▶ [Goal]
Write out the stretch of the entries from the line containing "700x515 pixels. At" through the line containing "Task: Click the thumbs-up icon beside 研招特别推荐", reproducing every character of each line as it stands.

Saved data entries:
======

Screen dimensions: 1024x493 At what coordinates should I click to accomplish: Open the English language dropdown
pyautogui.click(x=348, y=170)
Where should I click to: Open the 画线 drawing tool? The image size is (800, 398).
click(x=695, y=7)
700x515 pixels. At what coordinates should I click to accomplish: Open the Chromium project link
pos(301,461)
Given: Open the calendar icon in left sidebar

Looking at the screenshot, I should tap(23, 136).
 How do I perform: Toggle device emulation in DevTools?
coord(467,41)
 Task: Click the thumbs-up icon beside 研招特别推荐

======

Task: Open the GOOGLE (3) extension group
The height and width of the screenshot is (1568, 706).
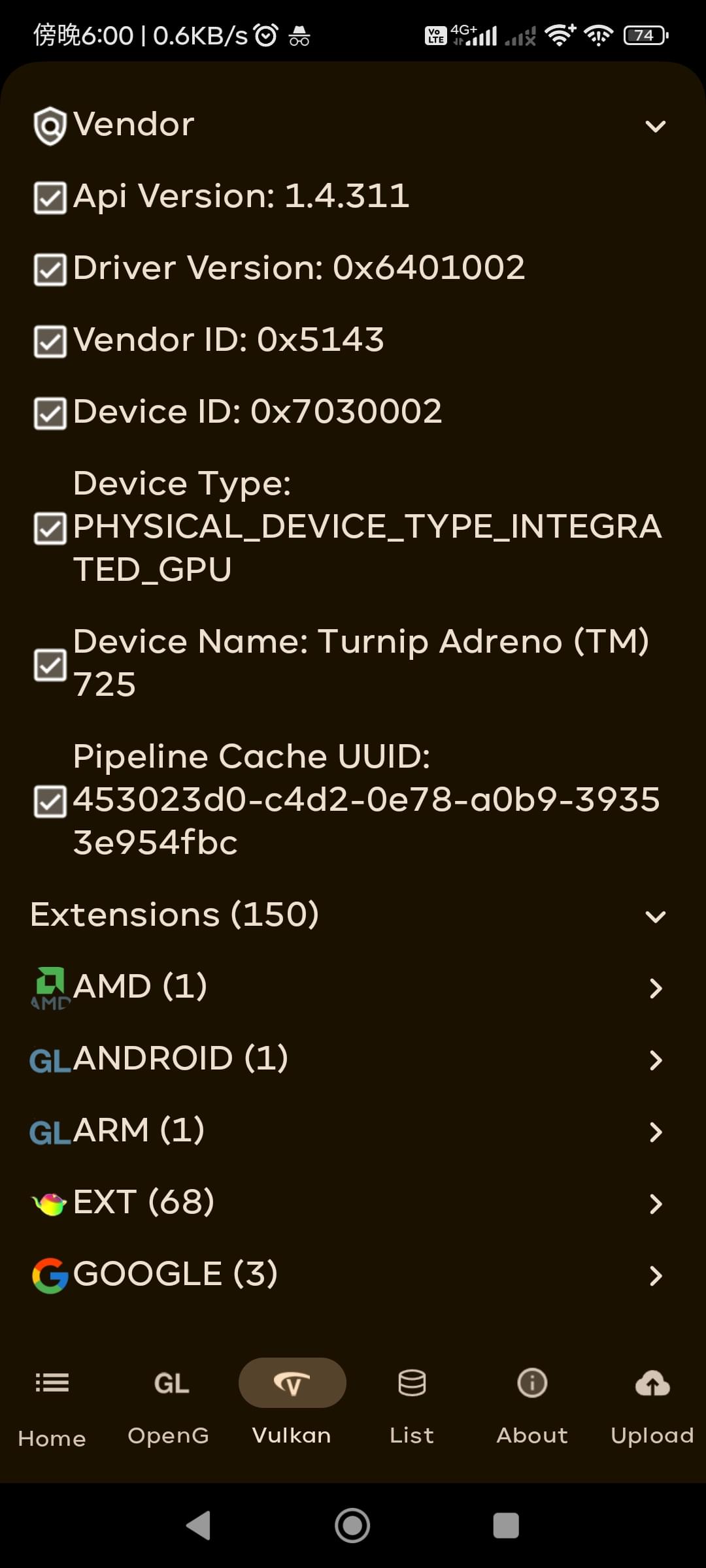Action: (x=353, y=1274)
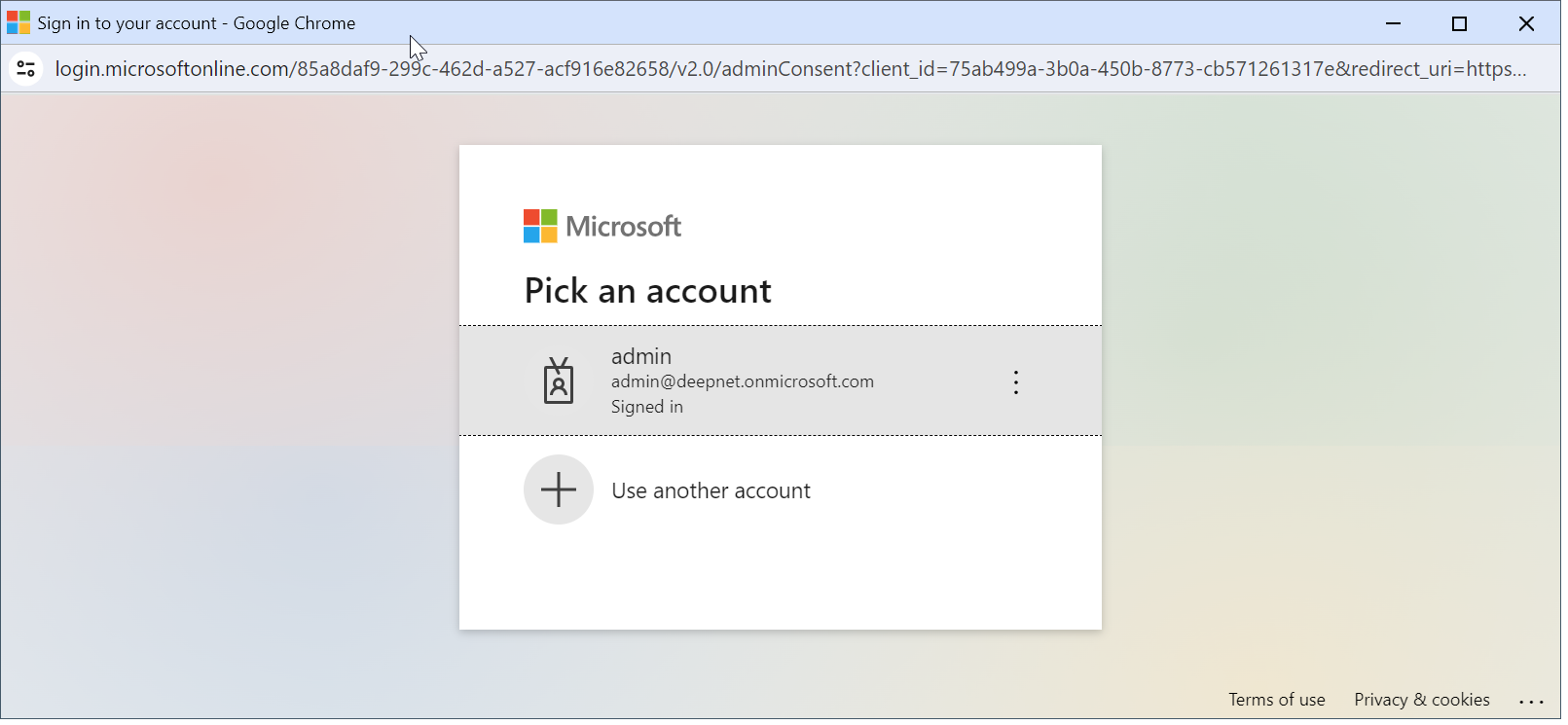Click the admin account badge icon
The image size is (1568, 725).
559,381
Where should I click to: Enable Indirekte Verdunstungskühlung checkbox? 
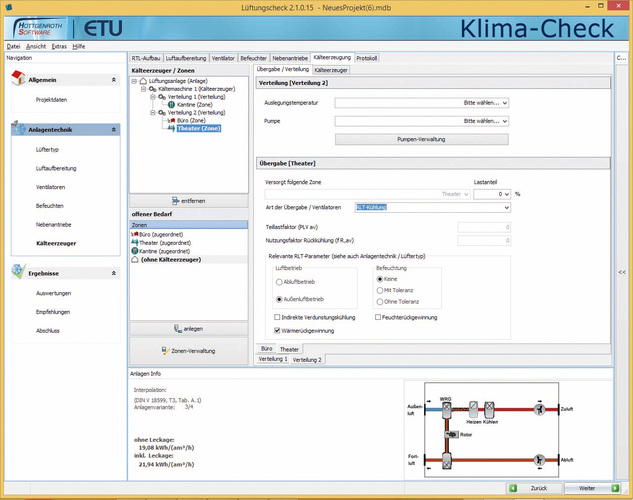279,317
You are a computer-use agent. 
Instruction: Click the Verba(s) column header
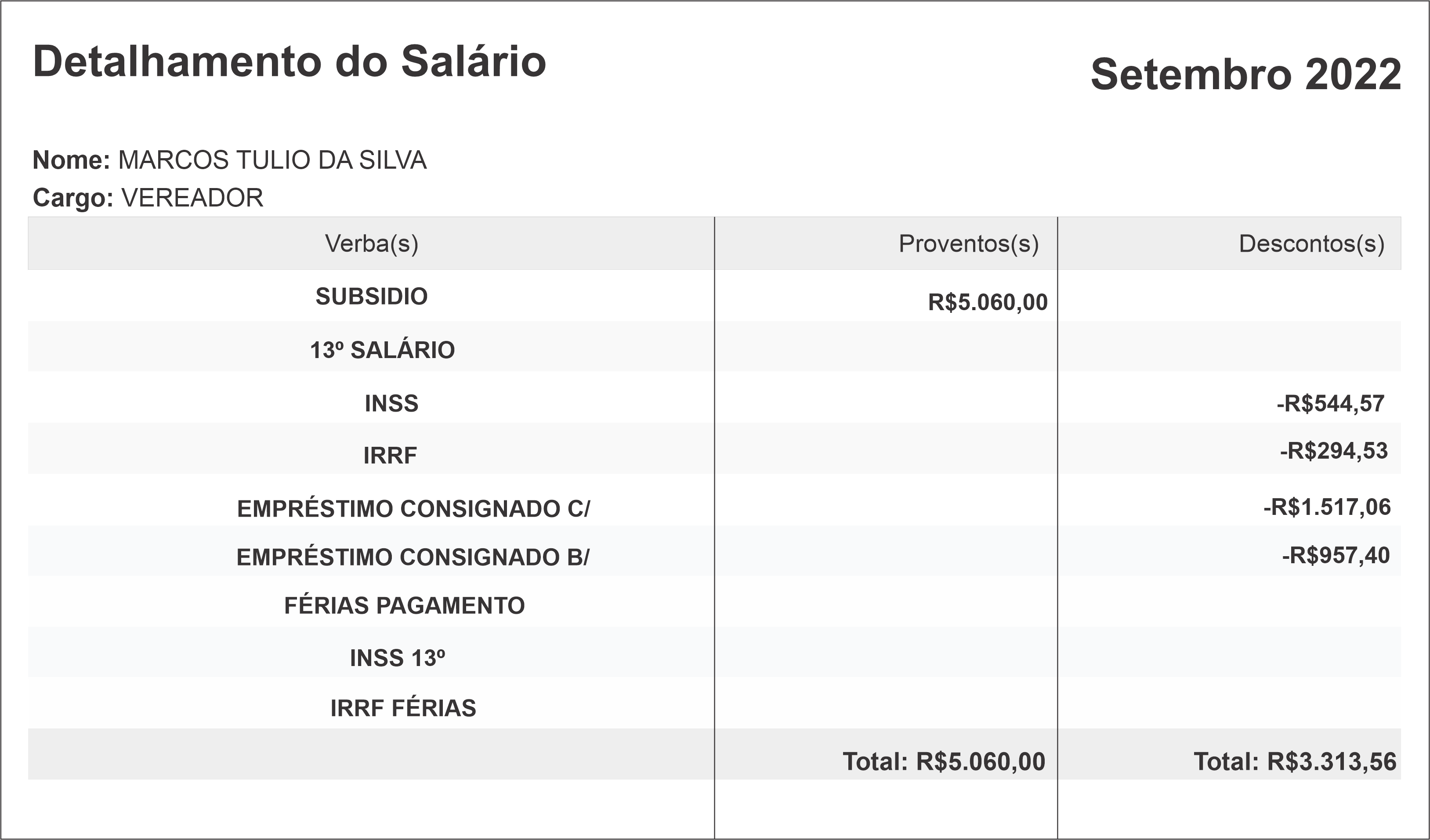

======

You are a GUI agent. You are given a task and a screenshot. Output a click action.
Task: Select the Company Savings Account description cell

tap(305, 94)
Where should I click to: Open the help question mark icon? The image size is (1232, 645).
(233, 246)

======

▶ [The reply]
700x515 pixels. At what coordinates should I click to accomplish: Open the Chromium project link
pos(301,461)
Given: Open the calendar icon in left sidebar

Looking at the screenshot, I should tap(23, 136).
 How do I perform: Toggle device emulation in DevTools?
coord(467,41)
 Task: Click the thumbs-up icon beside 研招特别推荐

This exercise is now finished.